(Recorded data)
================

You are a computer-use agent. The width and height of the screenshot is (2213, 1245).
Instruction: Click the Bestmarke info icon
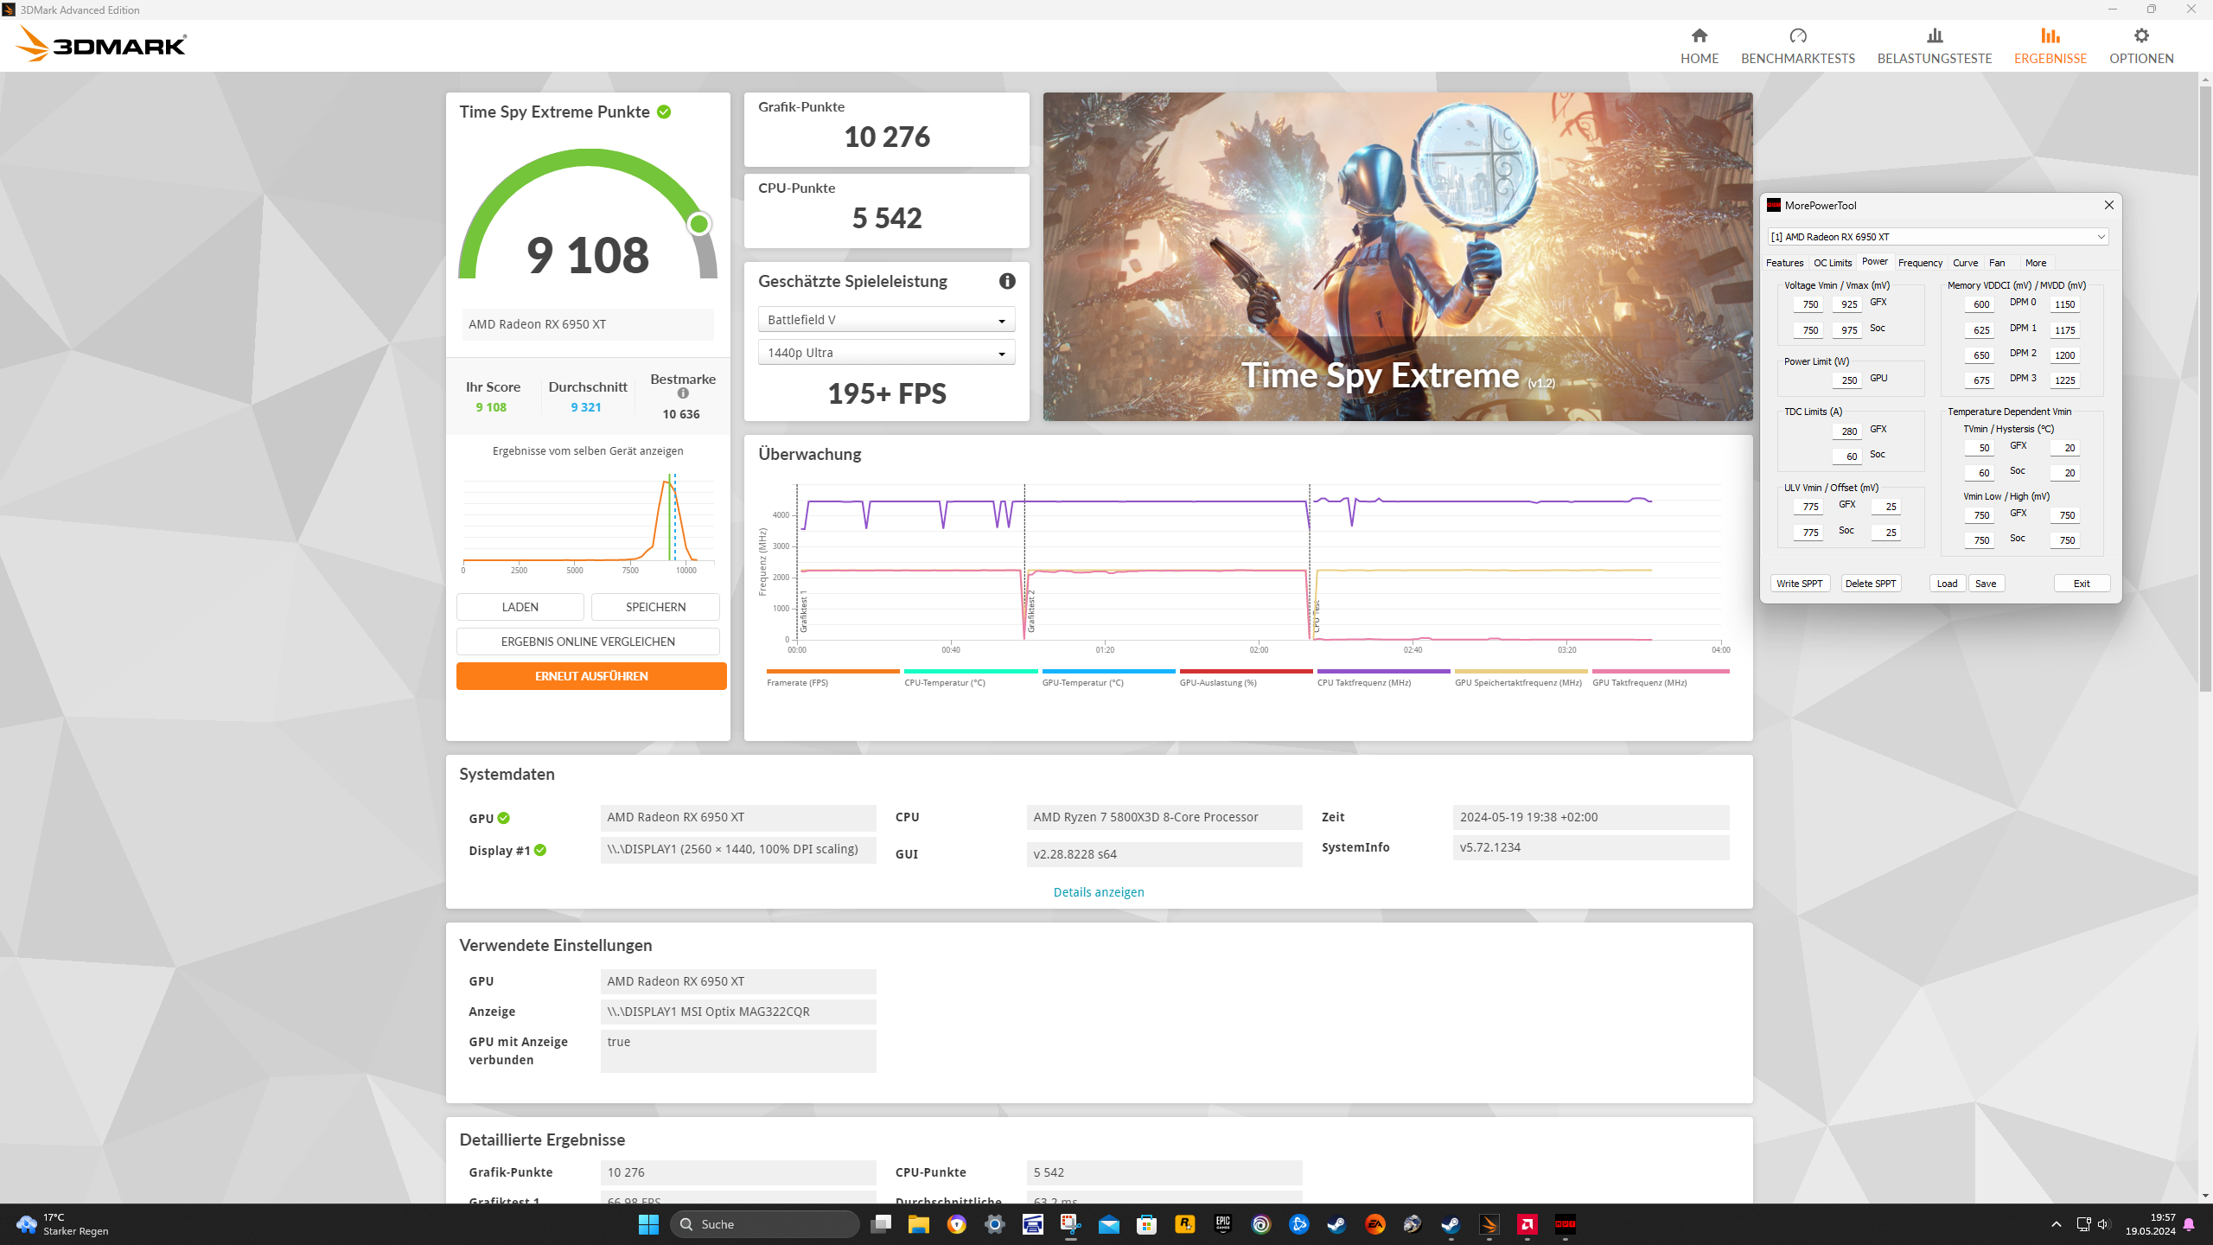point(683,393)
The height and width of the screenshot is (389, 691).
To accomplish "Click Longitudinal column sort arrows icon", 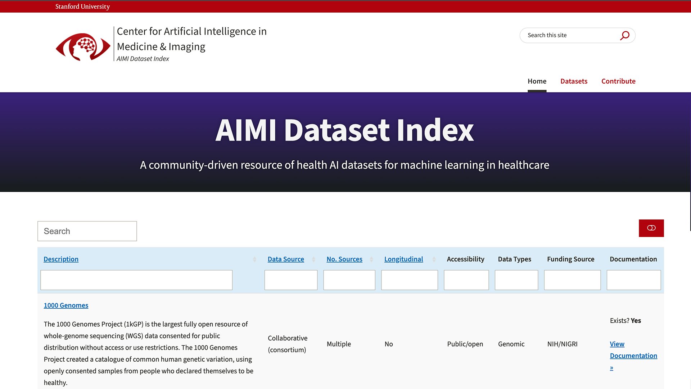I will (434, 259).
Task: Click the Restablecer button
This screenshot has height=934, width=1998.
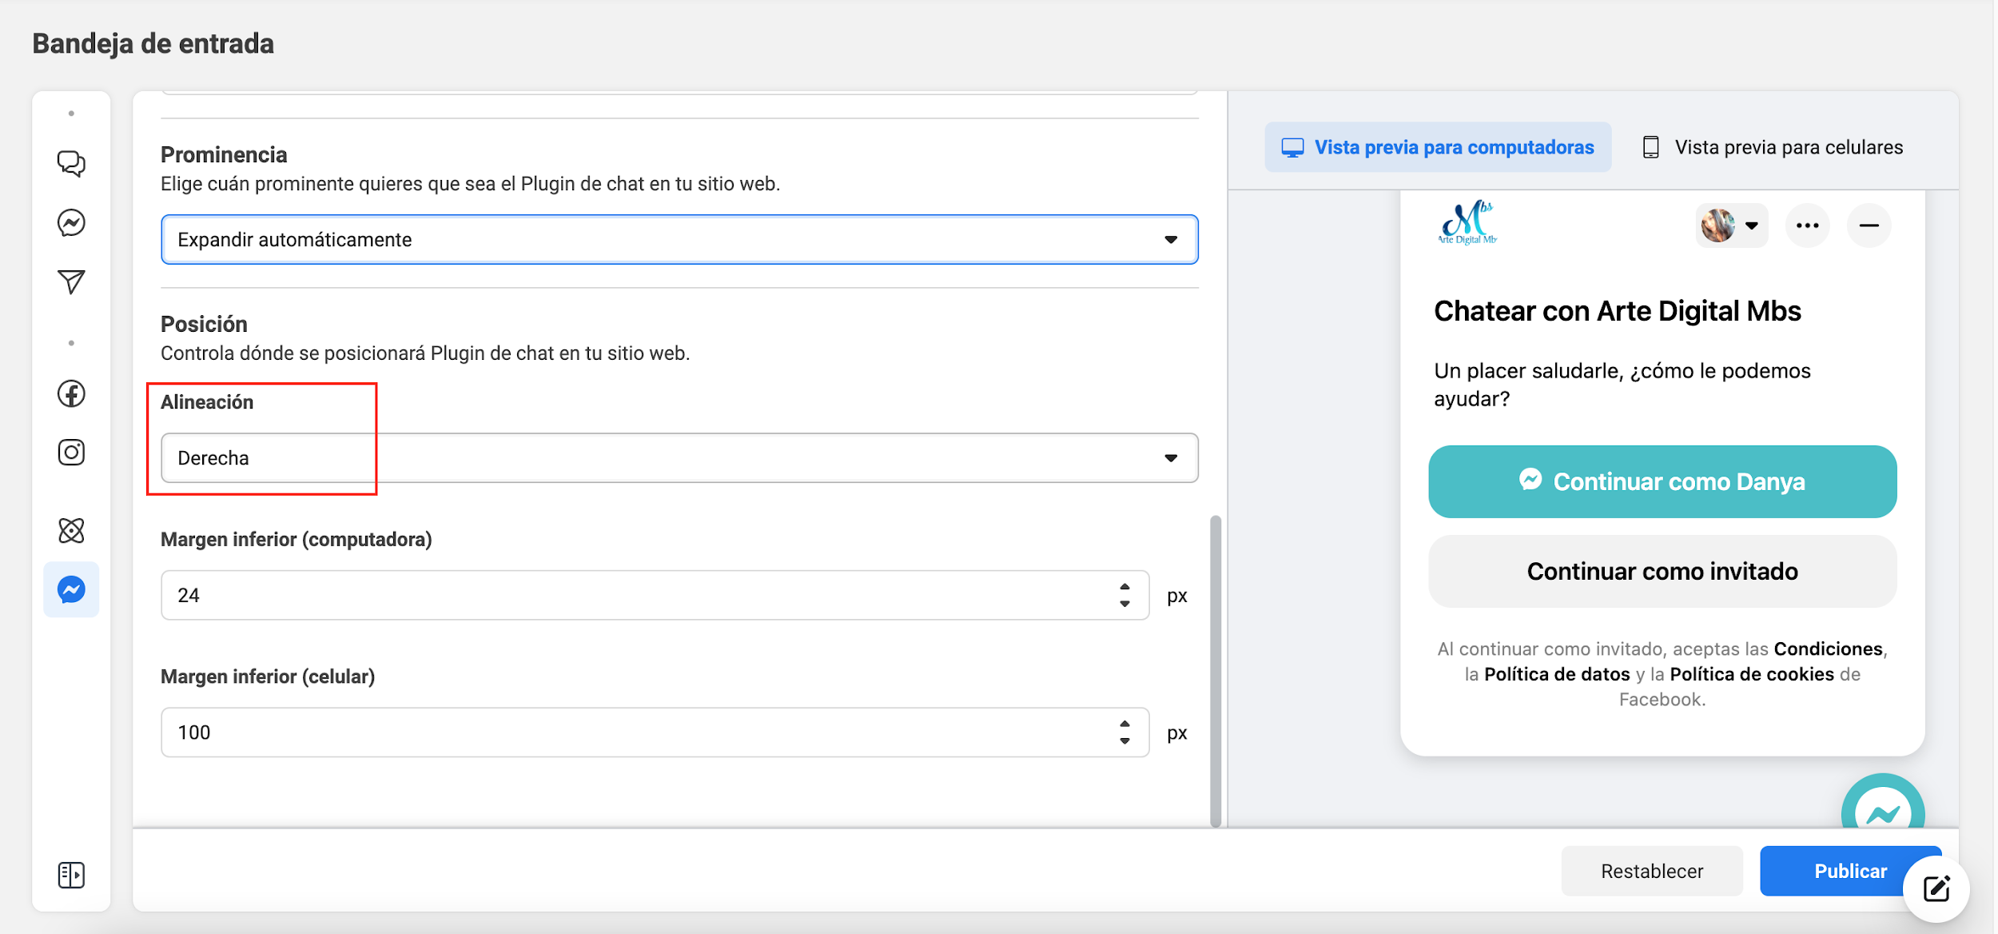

================

- _Aim of the exercise_
Select all lines with the word "screenshot" from the entries above.

- _Finished task_
You are a computer-use agent. The width and height of the screenshot is (2213, 1245).
The height and width of the screenshot is (389, 691).
This screenshot has height=934, width=1998.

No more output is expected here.